Hecox v. Little challenges an Idaho law banning transgender women and girls from female sport teams, arguing it violates the Equal Protection Clause and Title IX. An originalist approach would examine the understanding of the Fourteenth Amendment’s Equal Protection Clause and the meaning of “sex” at the time. At the same time, a “good originalist” who upholds the original text of the Constitution might consider Bostock v. Clayton County, which interpreted sex discrimination to include gender identity, though Skrmetti limited this reasoning.
Similarly, the verdict of L.W v. Skrmeti, a case concerning Tennessee’s ban on gender-affirming medical care for minors, though aligned with originalist principles of judicial restraint and federalism, reinforced the ability of states to regulate medical practices concerning minors and limited the application of the Equal Protection Clause.
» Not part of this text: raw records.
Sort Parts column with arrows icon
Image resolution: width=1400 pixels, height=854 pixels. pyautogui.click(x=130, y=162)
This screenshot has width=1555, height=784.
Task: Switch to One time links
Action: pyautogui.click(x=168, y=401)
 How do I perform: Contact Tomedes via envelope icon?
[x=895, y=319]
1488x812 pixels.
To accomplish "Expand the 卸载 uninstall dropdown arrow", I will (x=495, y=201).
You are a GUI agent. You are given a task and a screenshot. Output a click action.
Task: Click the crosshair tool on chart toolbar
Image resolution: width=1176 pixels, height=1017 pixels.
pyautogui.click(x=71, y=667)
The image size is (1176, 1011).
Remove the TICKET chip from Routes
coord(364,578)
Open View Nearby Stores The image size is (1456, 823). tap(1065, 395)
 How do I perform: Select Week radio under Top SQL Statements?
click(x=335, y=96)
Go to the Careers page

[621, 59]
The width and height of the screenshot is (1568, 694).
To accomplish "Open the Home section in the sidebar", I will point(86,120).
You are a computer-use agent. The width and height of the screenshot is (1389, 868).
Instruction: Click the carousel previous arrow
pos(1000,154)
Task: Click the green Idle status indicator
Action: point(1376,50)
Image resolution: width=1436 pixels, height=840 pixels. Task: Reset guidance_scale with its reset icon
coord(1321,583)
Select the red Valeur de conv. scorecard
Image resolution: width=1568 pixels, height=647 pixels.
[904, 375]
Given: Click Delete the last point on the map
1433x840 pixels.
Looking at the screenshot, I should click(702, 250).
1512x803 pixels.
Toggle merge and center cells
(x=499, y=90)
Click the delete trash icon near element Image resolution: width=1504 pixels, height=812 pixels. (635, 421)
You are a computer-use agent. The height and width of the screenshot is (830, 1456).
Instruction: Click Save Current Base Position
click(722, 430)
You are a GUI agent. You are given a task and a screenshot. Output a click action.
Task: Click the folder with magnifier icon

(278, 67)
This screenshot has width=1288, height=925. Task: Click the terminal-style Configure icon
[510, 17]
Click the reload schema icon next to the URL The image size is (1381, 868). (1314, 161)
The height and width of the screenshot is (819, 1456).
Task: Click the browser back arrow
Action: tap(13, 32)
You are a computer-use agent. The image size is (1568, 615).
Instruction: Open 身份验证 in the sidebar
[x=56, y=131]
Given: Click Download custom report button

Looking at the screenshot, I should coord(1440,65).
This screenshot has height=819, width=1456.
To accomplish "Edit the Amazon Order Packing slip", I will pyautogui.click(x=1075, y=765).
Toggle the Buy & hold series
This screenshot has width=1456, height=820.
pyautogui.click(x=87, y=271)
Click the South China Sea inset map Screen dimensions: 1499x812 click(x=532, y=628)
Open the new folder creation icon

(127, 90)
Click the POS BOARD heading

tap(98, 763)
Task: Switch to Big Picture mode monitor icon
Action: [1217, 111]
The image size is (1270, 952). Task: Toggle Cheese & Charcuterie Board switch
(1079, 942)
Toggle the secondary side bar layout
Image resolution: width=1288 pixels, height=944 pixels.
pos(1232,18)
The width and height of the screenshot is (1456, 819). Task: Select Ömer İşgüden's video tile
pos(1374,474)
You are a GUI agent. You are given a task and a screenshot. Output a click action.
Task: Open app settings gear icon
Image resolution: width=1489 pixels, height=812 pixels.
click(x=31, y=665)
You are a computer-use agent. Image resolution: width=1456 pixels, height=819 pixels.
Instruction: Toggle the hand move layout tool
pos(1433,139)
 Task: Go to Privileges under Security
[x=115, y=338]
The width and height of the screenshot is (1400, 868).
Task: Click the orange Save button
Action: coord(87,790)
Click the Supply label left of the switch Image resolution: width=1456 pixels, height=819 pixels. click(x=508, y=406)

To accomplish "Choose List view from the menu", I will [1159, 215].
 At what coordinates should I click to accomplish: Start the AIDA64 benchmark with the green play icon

Finally, Louisiana v. Callais involves a challenge to Louisiana’s congressional map, which includes a second-majority Black district to comply with unconstitutional racial gerrymandering. The impact of originalism could be profound and conflicting, forcing the Court to grapple with the tension between the Reconstruction Amendments’ founding public meaning and the decades of precedent it has established regarding the Fourteenth and Fifteenth Amendments. Constitutional interpreters, then, cannot ignore the pressing pull of originalism on modern jurisprudence today.
Closing
Of the three alternatives to originalism presented, the Classical Liberal Constitution provides the best understanding of the constitutional analysis that parallels the Framers’ Constitution. It presents as a constitutional philosophy that should be seriously considered. Unlike rigid forms of originalism that purport to constrain judicial discretion while selectively deploying history, classical liberal constitutionalism takes seriously the political theory that defined the Founding itself. Advocates of Classical Liberal Constitution like Richard Epstein or Milton Friedman advocate a commitment to limited government, individual liberty, and structural checks on power, independent of political ideology. It avoids the indeterminacy of living constitutionalism and the moral imposition inherent in common-good constitutionalism or conservative originalism. Neither offers a stable or historically grounded framework for constitutional interpretation. By interpreting the constitutional text in light of its original meaning and the classical liberal principles that gave it coherence, the Classical Liberal Constitution reconciles fidelity to the Founders’ philosophy encircling the Constitution with practical demands of modern democracy, offering a possible durable framework for constitutional interpretation in a divided legal landscape.